Due anni di indagini con un investigatore sotto copertura, intercettazioni e un sequestro preventivo: un addetto ai colloqui avrebbe offerto favori alle persone recluse in cambio di soldi: oggi il blitz della Questura
Tutti gli articoli di Cronaca
PHOTO
Questa mattina, gli agenti della Polizia di Stato della Questura di Crotone hanno eseguito un’ordinanza di custodia cautelare in carcere, accompagnata da un decreto di sequestro preventivo, emessa dal gip del Tribunale di Crotone su richiesta della Procura della Repubblica. Il provvedimento riguarda un appartenente alla Polizia Penitenziaria in servizio presso la Casa Circondariale di Crotone, gravemente indiziato per corruzione, rivelazione di segreti d’ufficio, falsità materiale e ideologica in atti pubblici, e accesso indebito a dispositivi di comunicazione da parte dei detenuti.
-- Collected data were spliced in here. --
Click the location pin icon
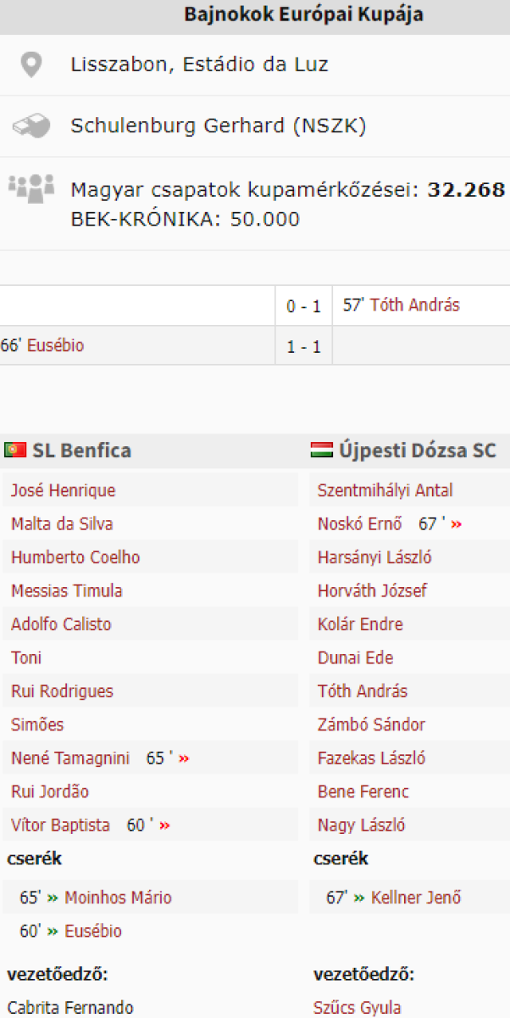Image resolution: width=510 pixels, height=1018 pixels. (x=31, y=65)
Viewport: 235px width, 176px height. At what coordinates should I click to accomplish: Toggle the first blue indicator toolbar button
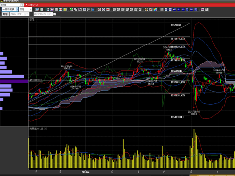click(x=166, y=9)
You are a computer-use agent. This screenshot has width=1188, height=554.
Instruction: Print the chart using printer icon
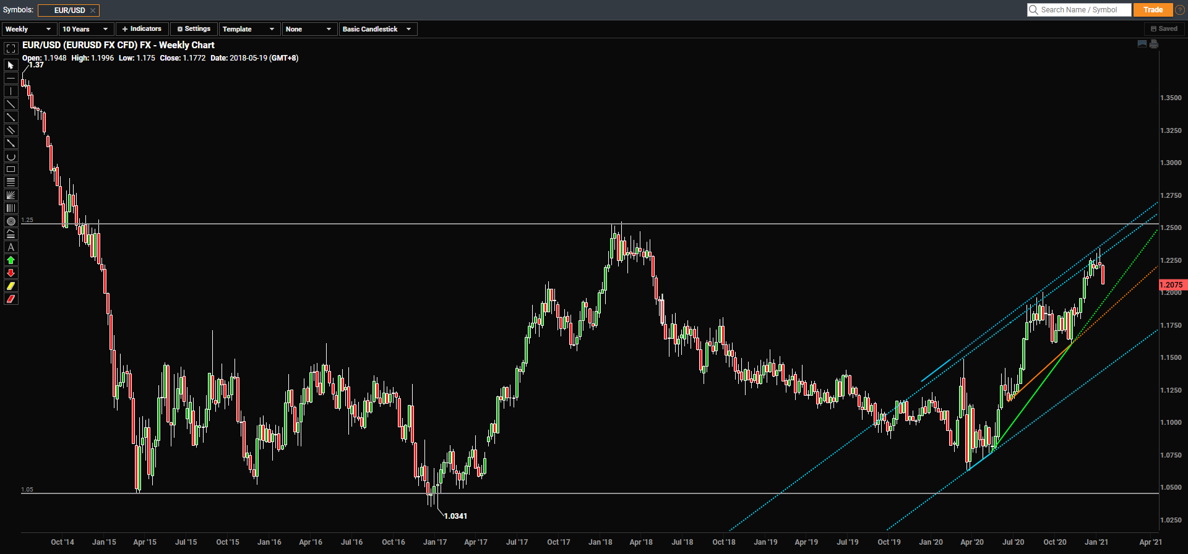coord(1154,45)
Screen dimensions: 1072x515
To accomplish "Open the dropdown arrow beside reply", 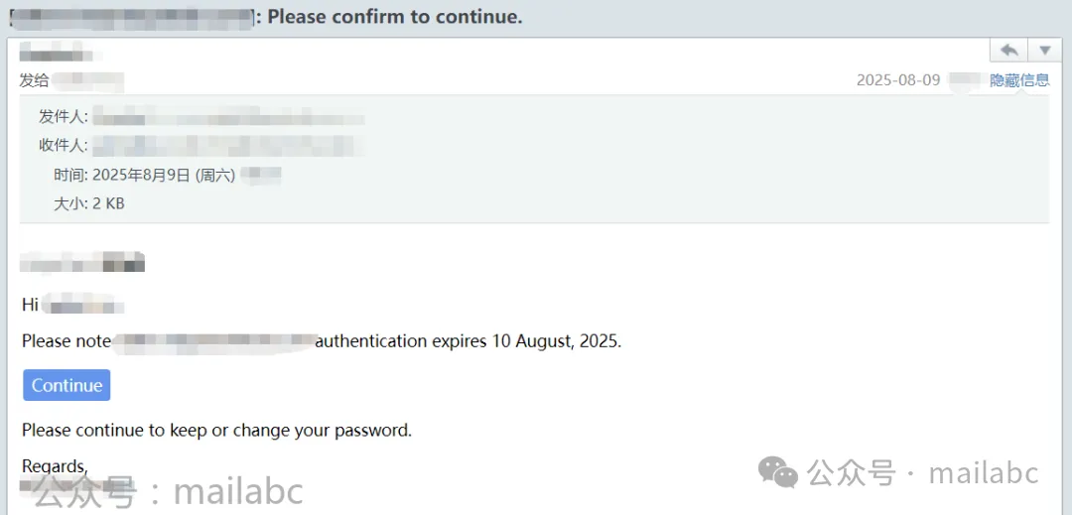I will click(x=1044, y=51).
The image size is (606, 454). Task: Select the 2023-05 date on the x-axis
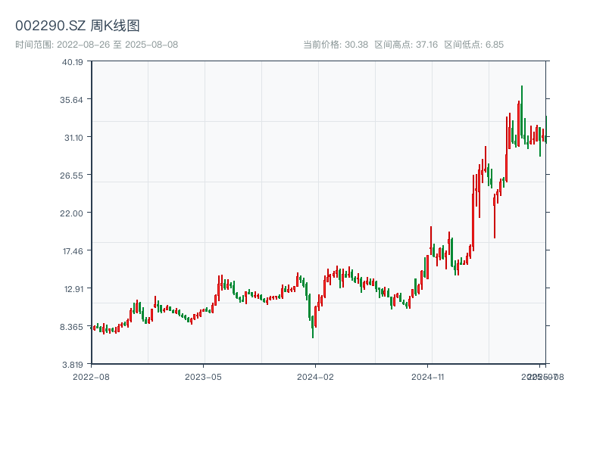point(203,376)
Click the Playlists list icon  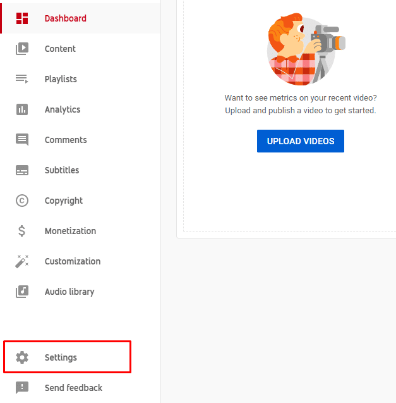coord(22,79)
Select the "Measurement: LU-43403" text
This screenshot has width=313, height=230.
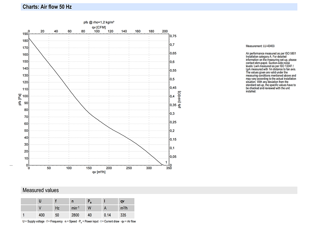point(260,46)
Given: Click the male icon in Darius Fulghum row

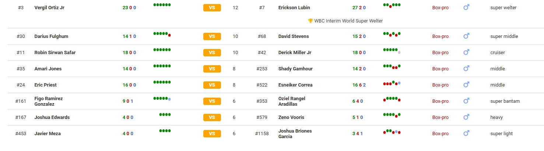Looking at the screenshot, I should tap(466, 36).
Il provvedimento è il risultato di un’articolata indagine durata oltre due anni, condotta dalla Squadra Mobile di Crotone e dal Servizio Centrale Operativo, sotto il coordinamento della Procura della Repubblica, diretta dal Procuratore Domenico Guarascio. Le attività investigative hanno permesso di accertare gravi indizi relativi ai reati contestati e, in particolare, alle condotte della guardia penitenziaria coinvolta.
Secondo le risultanze investigative, l’agente, dietro compenso o promessa di denaro da parte di detenuti o dei loro familiari, favoriva l’introduzione di telefoni cellulari e dispositivi telematici all’interno della struttura. Inoltre, divulgava informazioni coperte da segreto d’ufficio e si rendeva disponibile a svolgere qualsiasi prestazione in violazione dei doveri d’ufficio, agevolando così alcuni detenuti della Casa Circondariale di Crotone.
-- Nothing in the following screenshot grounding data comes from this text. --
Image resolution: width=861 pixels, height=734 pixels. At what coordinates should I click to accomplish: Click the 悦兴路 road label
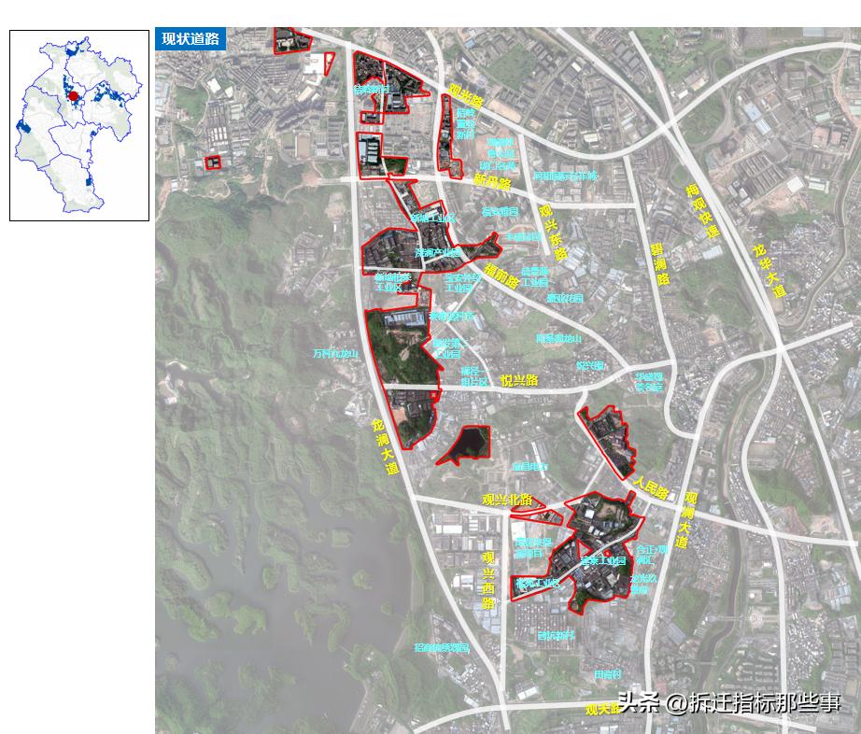pyautogui.click(x=518, y=380)
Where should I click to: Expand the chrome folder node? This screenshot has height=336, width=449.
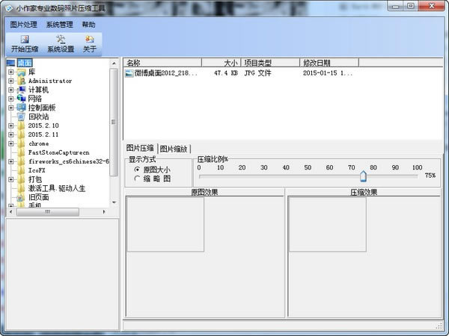(x=11, y=143)
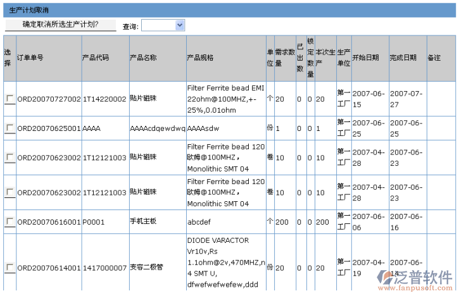Tick the checkbox of the first ORD20070623002 row

[9, 157]
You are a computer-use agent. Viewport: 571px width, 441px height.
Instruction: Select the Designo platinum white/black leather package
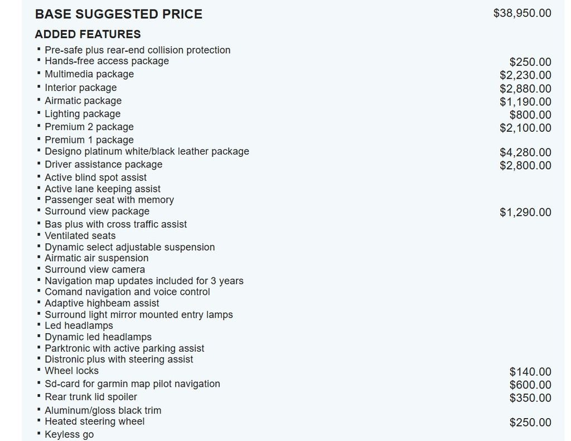(147, 151)
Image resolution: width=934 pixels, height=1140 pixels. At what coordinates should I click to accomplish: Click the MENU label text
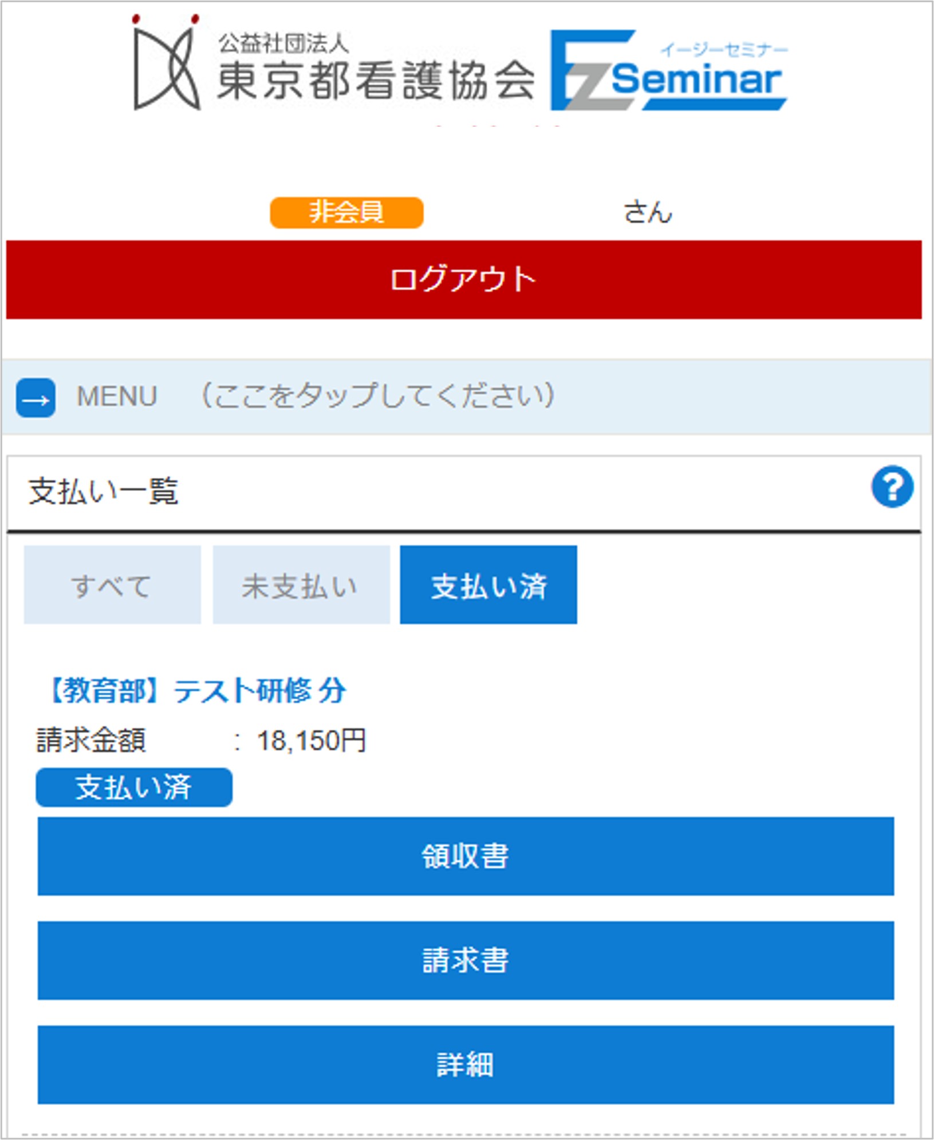117,397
L’indagine ha sfruttato intercettazioni telefoniche, ambientali e telematiche, servizi di osservazione e controllo, e il contributo di un operatore sotto copertura del Servizio centrale operativo. È emerso un chiaro modus operandi: l’agente, grazie al ruolo di addetto ai colloqui, riusciva a guadagnarsi la fiducia dei detenuti, inducendoli a consegnare denaro – spesso tramite i familiari – in cambio di presunte agevolazioni detentive o di interventi a favore delle loro vicende giudiziarie.